At my mother's service, the reverend did the thank you notes composed by me at the beginning of the service. And then, he suddenly digressed and comically explained how professional the funeral home people were dressed compared to him. In all fairness it was midnight when he was called out. He noted he arrived at the scene sloppily dressed and can't even remember if he wore shoes or slippers, while they were dressed in suits and ties. My sister-in-law leans over and whispers to me: "He wore shoes."
He introduced me to tell my list of anecdotes, my way to try and say: This is who we lost. This is who we're going to miss. But as I approach the front, I cannot resist to quip: "According to Marilise you wore shoes, Reverend." People giggle in that guiltily-relieved way, no need for fake somberness today! I feel safe and happy in my sadness and I tell my mother's stories. I invite people to tell me stories about my mother when we will have refreshments afterwards.
Then Peter is introduced to sing Amazing Grace. This was such a gift. A wish of my mother's came true. She would cry every time she heard that song. I once asked her why, thinking I'd get a story about how someone she loved died. I thought it would be about a soldier she had known.

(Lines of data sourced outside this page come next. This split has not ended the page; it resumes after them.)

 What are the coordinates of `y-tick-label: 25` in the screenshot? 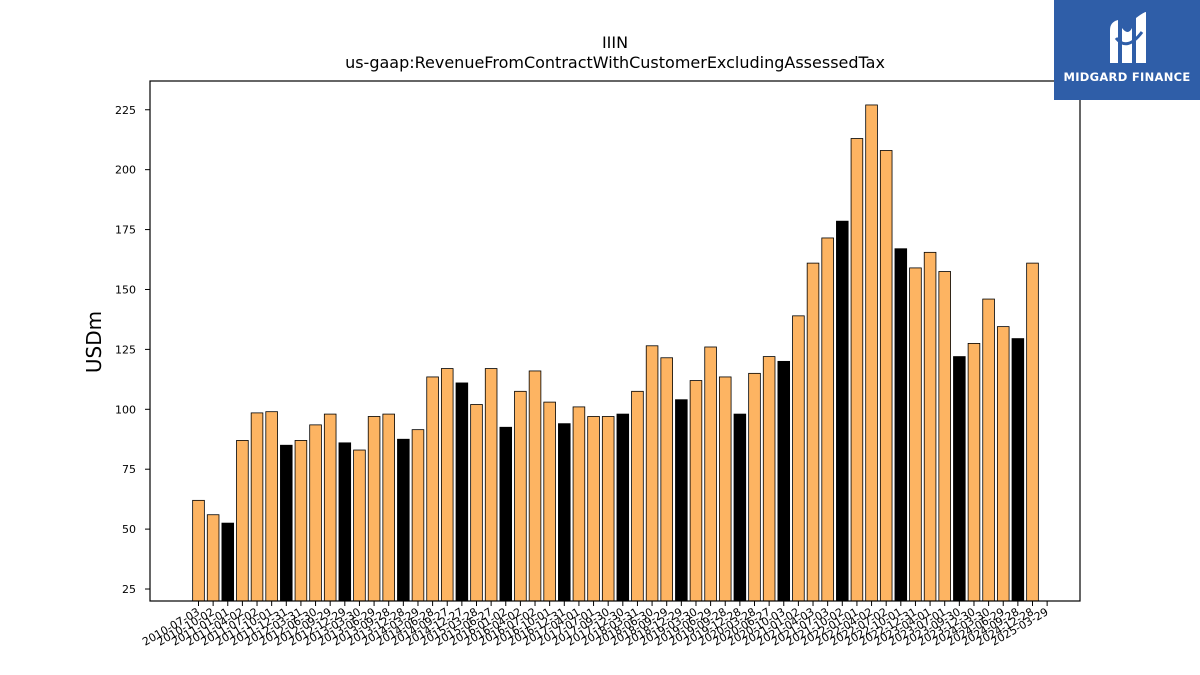 It's located at (129, 590).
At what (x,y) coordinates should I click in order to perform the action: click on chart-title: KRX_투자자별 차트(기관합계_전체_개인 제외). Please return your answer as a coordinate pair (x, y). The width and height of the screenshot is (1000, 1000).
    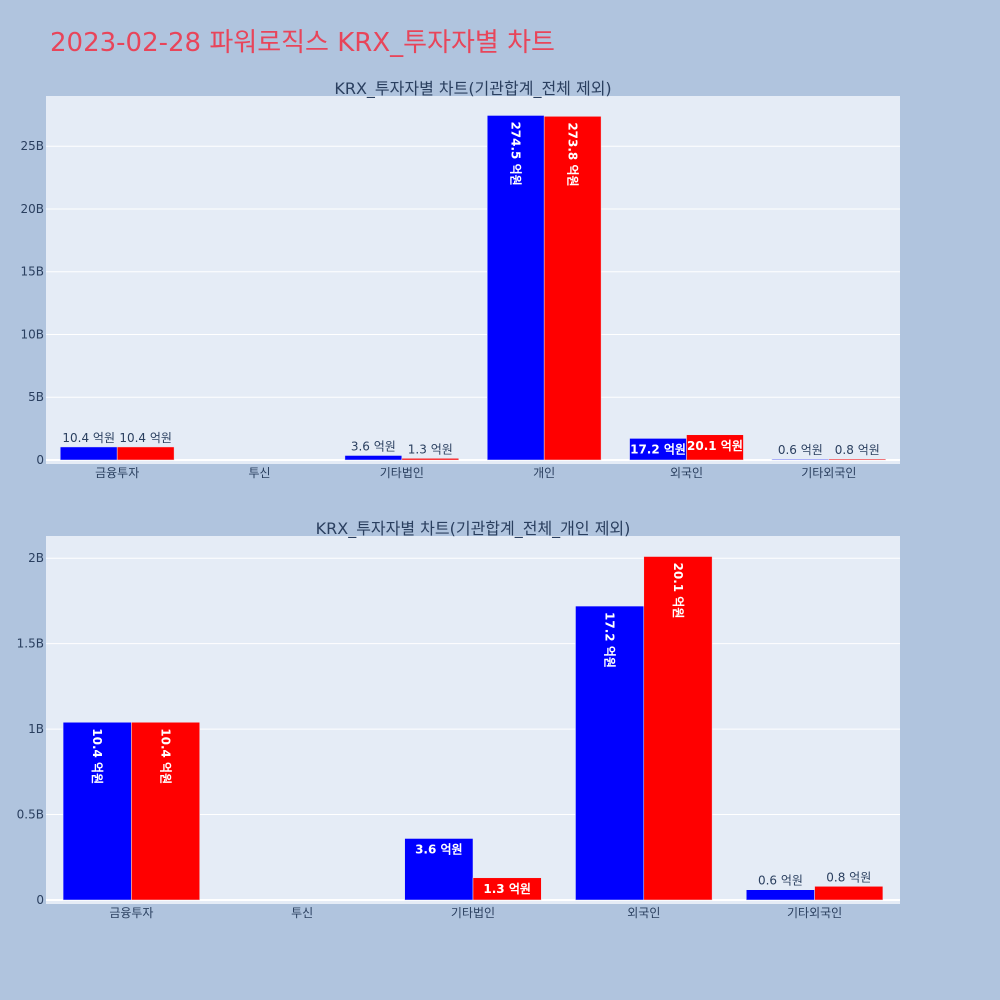
    Looking at the image, I should click on (474, 529).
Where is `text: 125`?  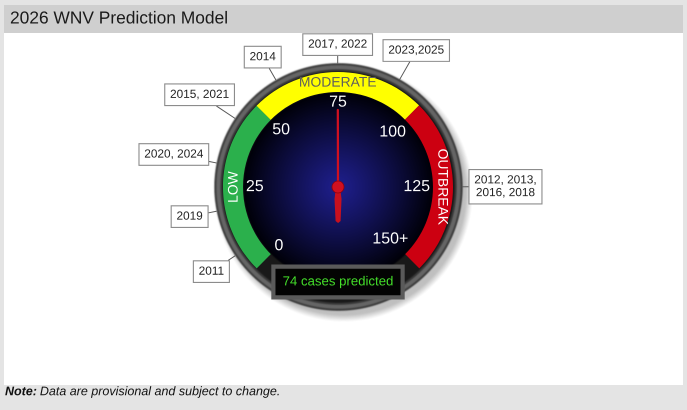
text: 125 is located at coordinates (417, 186).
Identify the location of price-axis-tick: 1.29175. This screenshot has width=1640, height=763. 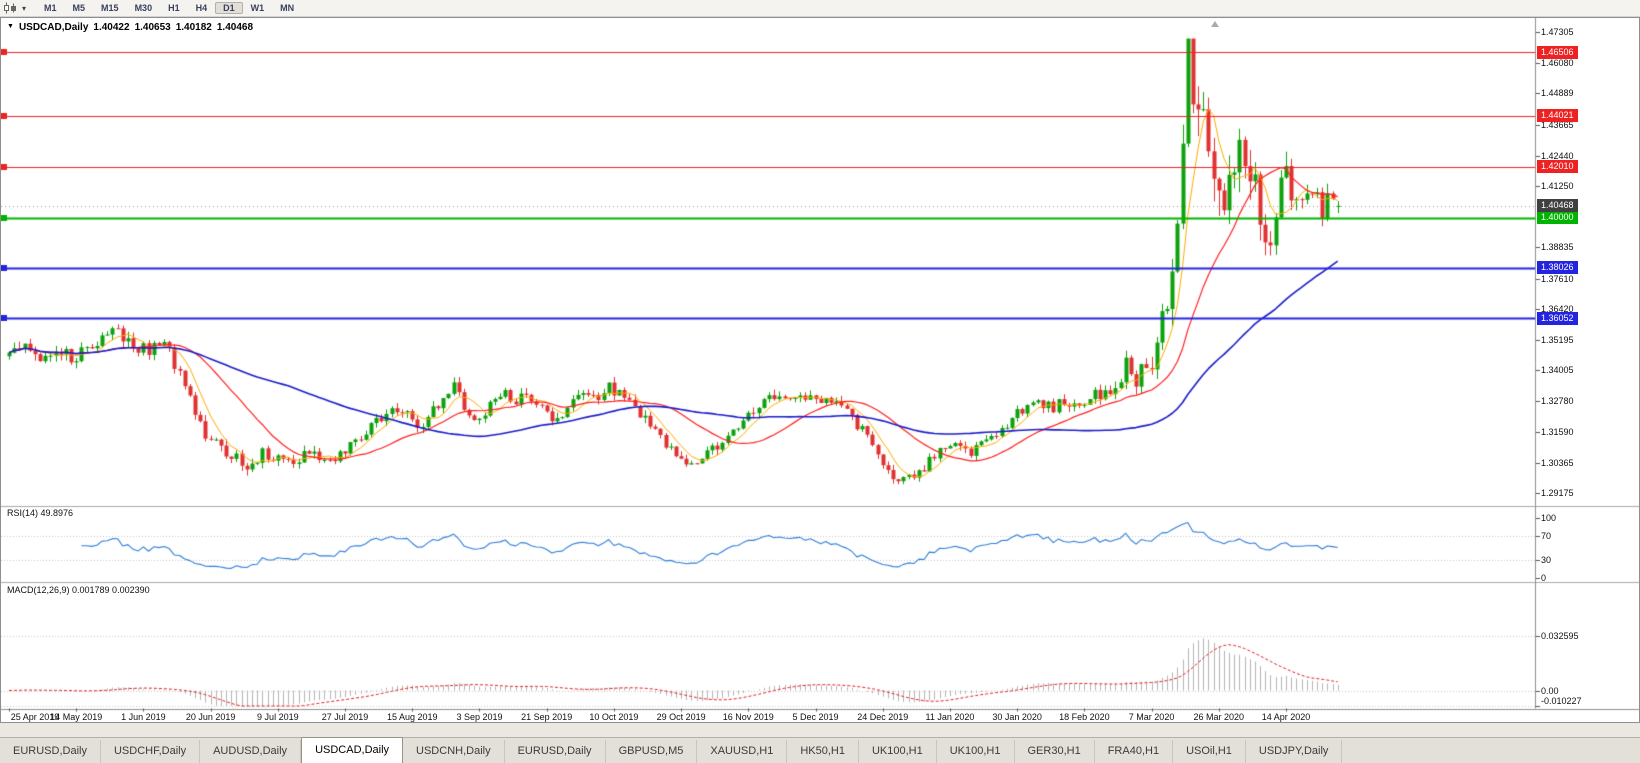
(1558, 493).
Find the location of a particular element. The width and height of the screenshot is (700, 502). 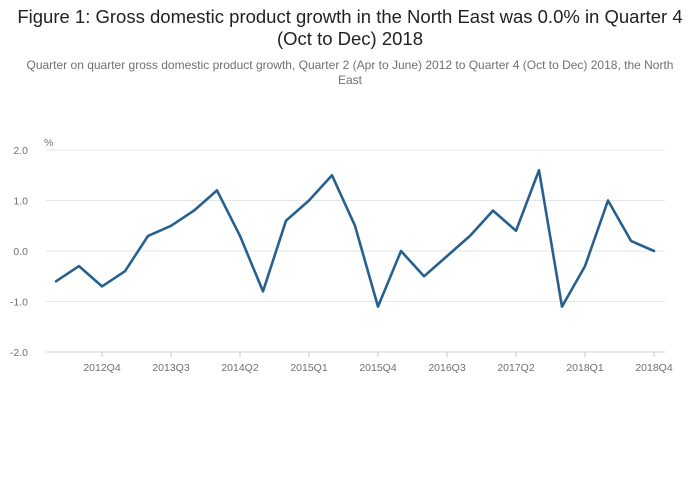

x-tick-label: 2015Q1 is located at coordinates (309, 368).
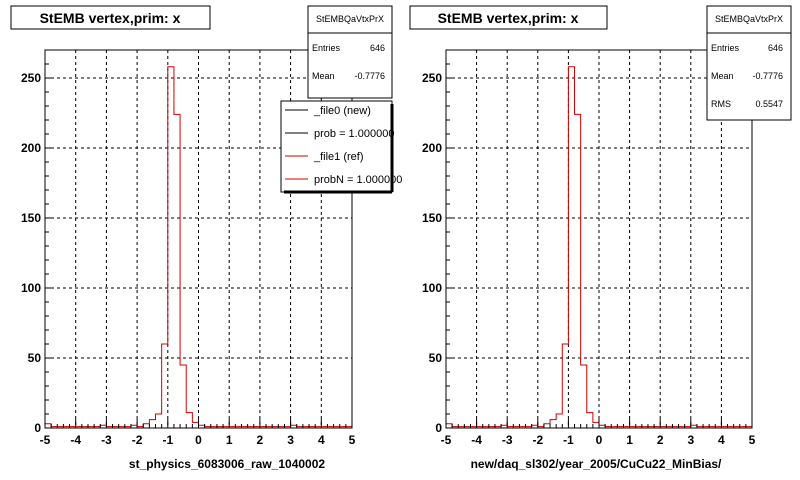  I want to click on left-x-axis-label: st_physics_6083006_raw_1040002, so click(227, 464).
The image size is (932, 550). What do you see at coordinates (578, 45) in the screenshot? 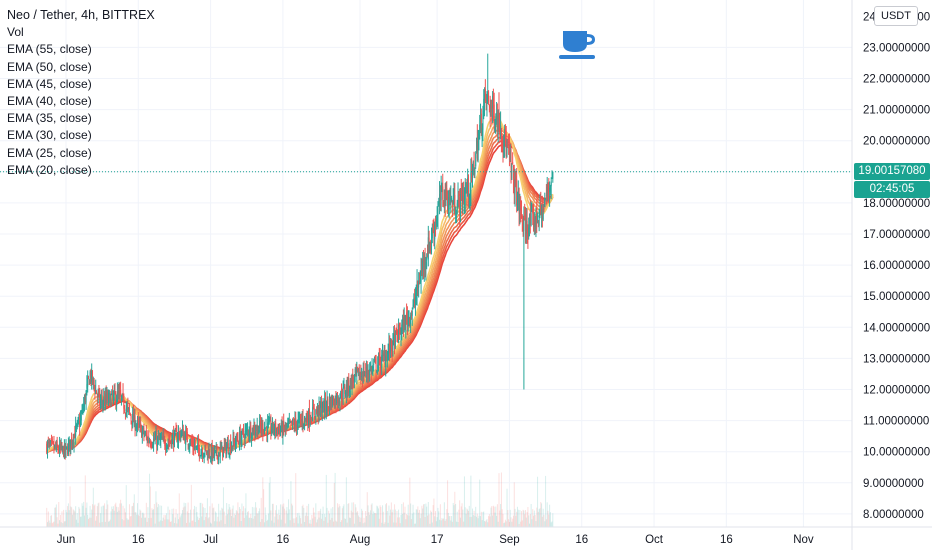
I see `coffee-cup-icon` at bounding box center [578, 45].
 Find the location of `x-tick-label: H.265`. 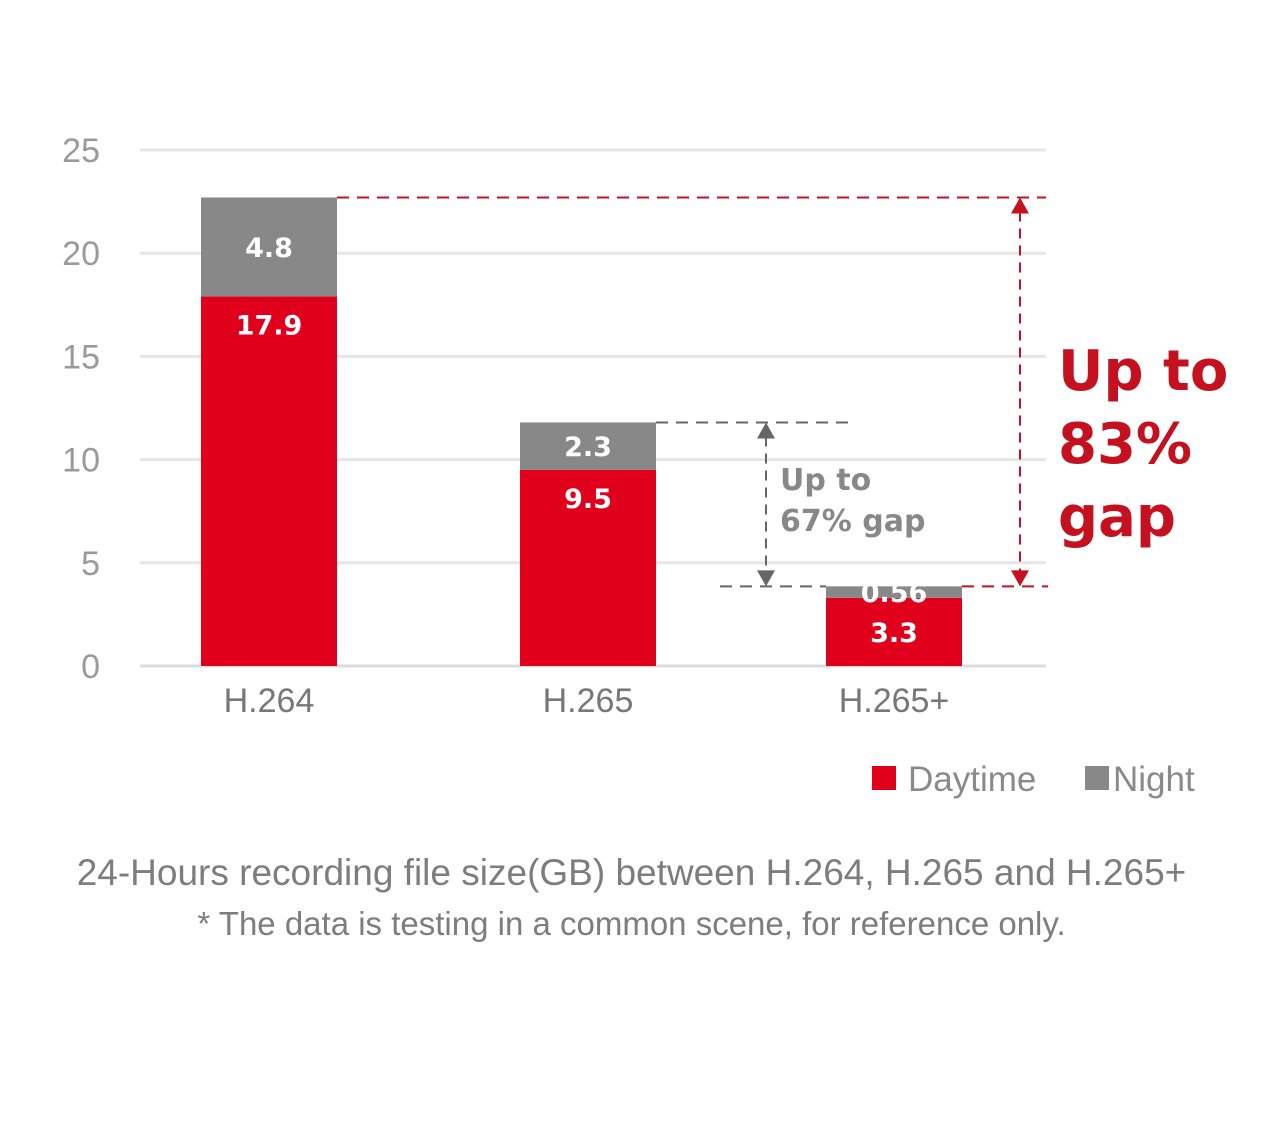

Maybe it reminded her of her father (who had died that year). But all I got was: "It's just beautiful."
The reverend takes over, gives a short and sweet sermon, doesn't pray excessively, but we do croon out those hymns.
At this point, traditionally, the pallbearers would take the coffin out to the hearse. The procession goes to the cemetery. The person is interred with some more sermon and prayer. Everyone sprinkles flower petals on the coffin. Their sweet smell always pleasant. And the family members each shovel some dirt on too. This is where I would feel the sadness overcome me time and time again. There at the open grave.
Another life long wish of mum's was to be cremated ("...because I'd die if I wake up and realize I was buried alive." she used to joke), there was no trip to the cemetery. There would never be a trip there for her. There were no pallbearers. Everyone congregated outside and listened to the "graveside sermon" looking onto my mother's coffin situated in the hearse (What is that sermon called? I'm sure it has a name). She would be cremated later on. My cousin's husband, who works at the crematorium, said he'd take care of her personally. I am so grateful at the knowledge that she was handled by someone who knew and loved her.
The last part of mom's service was exactly the way these things have always been: Refreshments served in the church hall, prepared by the sisters of the congregation. It consists of all the traditional pastries, tarts, cakes and little crust-less triangle sandwiches. The same food you'd find at birthdays, weddings, graduations and so on (bar the sandwiches, they are funeral specific).
And it was here, that Peter, the amazing Amazing Grace singer reminded me of the funny story of how my mother gave me my name. A cousin comes over and retells my mum's favourite story of his 3 year old self cursing after he had fallen of his tricycle. The laughter is great. The reminder of these stories I had forgotten in my frenzy to find them during my grief was greater.
That was the last funeral I attended in South Africa. That was 4 and a half years ago. Just last week, I attended my first service in America. A military funeral that was exactly the way it is portrayed in film and on television. The whole time I was there I kept thinking: Wow, this really happens, they are really that full of ceremony and grace. And I cried when they played Taps on the bugle, even though I did not know my husband's uncle. It was not Amazing Grace, but I suddenly knew why it made my mother cry. Some music just caries the sadness of being human through the air, to your ears and right into your soul.